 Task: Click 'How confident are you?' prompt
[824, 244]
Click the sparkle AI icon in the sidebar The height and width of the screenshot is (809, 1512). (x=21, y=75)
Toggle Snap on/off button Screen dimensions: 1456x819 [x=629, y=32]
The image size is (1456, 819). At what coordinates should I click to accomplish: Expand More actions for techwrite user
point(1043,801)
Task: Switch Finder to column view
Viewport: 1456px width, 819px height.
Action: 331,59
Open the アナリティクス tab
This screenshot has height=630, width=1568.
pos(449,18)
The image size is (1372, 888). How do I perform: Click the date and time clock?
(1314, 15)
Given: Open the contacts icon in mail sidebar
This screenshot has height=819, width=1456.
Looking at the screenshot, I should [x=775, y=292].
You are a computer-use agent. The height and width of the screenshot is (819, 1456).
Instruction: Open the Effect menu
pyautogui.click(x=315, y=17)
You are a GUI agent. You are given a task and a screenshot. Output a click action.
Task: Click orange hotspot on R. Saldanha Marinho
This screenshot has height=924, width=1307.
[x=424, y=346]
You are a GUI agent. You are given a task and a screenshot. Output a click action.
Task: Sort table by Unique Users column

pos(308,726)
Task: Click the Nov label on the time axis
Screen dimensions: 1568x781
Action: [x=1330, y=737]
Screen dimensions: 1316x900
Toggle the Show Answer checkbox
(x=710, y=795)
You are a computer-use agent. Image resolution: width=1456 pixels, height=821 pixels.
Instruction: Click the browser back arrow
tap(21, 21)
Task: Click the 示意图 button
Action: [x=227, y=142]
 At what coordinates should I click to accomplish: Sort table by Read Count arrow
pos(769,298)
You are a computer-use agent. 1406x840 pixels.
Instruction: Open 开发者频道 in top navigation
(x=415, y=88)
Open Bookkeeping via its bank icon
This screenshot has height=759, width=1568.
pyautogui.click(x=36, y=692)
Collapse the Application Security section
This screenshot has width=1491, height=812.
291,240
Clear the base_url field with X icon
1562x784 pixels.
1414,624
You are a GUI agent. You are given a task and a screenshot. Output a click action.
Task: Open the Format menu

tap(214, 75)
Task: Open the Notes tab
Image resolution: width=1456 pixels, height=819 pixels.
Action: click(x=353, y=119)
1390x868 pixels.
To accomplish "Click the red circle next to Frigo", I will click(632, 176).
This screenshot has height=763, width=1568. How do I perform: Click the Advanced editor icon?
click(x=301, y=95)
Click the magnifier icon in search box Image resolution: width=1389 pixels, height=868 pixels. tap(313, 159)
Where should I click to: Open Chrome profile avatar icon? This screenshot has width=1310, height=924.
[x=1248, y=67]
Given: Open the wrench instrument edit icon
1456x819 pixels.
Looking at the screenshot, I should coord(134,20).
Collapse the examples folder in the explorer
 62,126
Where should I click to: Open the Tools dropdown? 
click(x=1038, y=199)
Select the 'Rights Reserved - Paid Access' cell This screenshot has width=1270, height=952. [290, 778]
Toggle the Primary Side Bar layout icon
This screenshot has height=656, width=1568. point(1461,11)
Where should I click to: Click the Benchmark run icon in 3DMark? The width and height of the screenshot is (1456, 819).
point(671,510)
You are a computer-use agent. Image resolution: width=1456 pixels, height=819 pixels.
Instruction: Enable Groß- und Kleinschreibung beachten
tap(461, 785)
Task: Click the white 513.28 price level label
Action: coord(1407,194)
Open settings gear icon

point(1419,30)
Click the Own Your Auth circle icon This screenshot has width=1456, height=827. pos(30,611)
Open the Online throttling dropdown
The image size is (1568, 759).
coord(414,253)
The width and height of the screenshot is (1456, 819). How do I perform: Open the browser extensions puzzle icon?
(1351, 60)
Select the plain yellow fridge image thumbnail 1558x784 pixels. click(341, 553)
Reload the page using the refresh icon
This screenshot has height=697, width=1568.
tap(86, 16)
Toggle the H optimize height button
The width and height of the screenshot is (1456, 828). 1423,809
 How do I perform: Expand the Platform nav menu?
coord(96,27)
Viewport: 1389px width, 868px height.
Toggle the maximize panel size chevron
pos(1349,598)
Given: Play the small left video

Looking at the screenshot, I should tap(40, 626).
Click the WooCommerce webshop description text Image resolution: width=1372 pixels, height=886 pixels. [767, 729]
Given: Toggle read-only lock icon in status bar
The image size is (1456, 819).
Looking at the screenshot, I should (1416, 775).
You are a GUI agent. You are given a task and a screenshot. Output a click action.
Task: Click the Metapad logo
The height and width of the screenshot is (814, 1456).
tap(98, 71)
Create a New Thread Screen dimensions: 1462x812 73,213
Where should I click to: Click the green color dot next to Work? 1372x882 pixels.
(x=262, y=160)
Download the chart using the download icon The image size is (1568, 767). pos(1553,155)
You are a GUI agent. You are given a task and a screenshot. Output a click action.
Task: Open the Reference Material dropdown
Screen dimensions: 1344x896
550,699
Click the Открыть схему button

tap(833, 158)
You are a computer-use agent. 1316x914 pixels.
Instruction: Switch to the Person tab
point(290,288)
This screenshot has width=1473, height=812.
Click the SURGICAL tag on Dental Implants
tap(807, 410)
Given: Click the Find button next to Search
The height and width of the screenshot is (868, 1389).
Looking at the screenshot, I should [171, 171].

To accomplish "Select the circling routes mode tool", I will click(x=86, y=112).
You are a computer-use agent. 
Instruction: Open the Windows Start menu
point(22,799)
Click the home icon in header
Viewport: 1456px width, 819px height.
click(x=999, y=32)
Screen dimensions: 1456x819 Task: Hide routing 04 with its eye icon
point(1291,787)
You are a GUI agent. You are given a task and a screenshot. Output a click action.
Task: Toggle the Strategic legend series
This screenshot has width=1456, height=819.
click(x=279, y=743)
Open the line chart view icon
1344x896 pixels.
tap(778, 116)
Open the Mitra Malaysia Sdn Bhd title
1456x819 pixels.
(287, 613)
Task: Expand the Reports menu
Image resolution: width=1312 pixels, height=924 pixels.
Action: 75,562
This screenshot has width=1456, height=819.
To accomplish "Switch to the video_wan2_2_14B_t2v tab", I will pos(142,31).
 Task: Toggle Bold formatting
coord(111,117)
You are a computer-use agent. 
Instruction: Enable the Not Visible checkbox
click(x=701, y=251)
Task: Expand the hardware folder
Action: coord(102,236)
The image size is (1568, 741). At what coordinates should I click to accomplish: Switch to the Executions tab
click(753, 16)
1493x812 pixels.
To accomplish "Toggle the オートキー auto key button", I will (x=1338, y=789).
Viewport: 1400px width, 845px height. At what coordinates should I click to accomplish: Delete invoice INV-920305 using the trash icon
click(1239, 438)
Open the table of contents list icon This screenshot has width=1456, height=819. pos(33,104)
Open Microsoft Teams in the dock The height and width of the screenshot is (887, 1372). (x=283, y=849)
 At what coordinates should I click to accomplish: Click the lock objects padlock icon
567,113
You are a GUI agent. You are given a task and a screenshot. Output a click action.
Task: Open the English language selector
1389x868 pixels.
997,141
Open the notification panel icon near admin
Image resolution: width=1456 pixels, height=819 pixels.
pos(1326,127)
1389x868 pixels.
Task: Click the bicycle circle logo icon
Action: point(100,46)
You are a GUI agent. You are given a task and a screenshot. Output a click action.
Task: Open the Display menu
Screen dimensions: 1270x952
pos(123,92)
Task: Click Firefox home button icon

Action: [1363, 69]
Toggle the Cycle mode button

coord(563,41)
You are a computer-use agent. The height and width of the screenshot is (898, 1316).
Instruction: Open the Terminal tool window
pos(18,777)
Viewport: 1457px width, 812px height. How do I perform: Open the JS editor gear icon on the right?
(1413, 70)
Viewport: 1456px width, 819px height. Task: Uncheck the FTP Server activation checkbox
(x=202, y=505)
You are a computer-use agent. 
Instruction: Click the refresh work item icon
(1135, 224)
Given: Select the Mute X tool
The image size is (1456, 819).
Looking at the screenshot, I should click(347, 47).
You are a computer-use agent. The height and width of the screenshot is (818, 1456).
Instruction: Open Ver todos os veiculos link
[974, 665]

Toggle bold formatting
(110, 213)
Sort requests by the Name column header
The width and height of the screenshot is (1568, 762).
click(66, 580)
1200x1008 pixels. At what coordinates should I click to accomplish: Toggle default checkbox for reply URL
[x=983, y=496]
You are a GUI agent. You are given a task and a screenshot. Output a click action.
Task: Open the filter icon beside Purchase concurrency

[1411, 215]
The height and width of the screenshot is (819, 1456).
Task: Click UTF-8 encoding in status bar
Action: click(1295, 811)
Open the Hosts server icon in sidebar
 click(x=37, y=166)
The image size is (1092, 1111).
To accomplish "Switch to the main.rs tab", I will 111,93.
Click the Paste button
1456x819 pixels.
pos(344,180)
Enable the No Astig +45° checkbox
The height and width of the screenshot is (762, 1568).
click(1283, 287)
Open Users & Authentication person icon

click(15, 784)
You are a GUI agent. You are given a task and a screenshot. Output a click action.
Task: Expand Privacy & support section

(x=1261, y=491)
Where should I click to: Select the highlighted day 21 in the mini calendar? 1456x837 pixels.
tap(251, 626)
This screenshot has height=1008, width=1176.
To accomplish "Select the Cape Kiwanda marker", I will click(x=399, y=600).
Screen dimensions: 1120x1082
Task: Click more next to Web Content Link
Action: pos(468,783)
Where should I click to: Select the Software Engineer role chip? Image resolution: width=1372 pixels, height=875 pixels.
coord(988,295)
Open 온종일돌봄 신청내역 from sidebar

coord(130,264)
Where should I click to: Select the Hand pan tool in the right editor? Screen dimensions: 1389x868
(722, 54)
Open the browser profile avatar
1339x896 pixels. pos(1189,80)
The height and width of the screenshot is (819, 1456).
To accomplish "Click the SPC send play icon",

........

## Exercise instructions
Of the lines above, retype only those from the line containing "Instruction: Enable the Not Visible checkbox" through the line containing "Open the notification panel icon near admin", including both, exactly.

## Written answer
Instruction: Enable the Not Visible checkbox
click(x=701, y=251)
Task: Expand the hardware folder
Action: coord(102,236)
The image size is (1568, 741). At what coordinates should I click to accomplish: Switch to the Executions tab
click(753, 16)
1493x812 pixels.
To accomplish "Toggle the オートキー auto key button", I will (x=1338, y=789).
Viewport: 1400px width, 845px height. At what coordinates should I click to accomplish: Delete invoice INV-920305 using the trash icon
click(1239, 438)
Open the table of contents list icon This screenshot has width=1456, height=819. pos(33,104)
Open Microsoft Teams in the dock The height and width of the screenshot is (887, 1372). (x=283, y=849)
 At what coordinates should I click to accomplish: Click the lock objects padlock icon
567,113
You are a GUI agent. You are given a task and a screenshot. Output a click action.
Task: Open the English language selector
1389x868 pixels.
997,141
Open the notification panel icon near admin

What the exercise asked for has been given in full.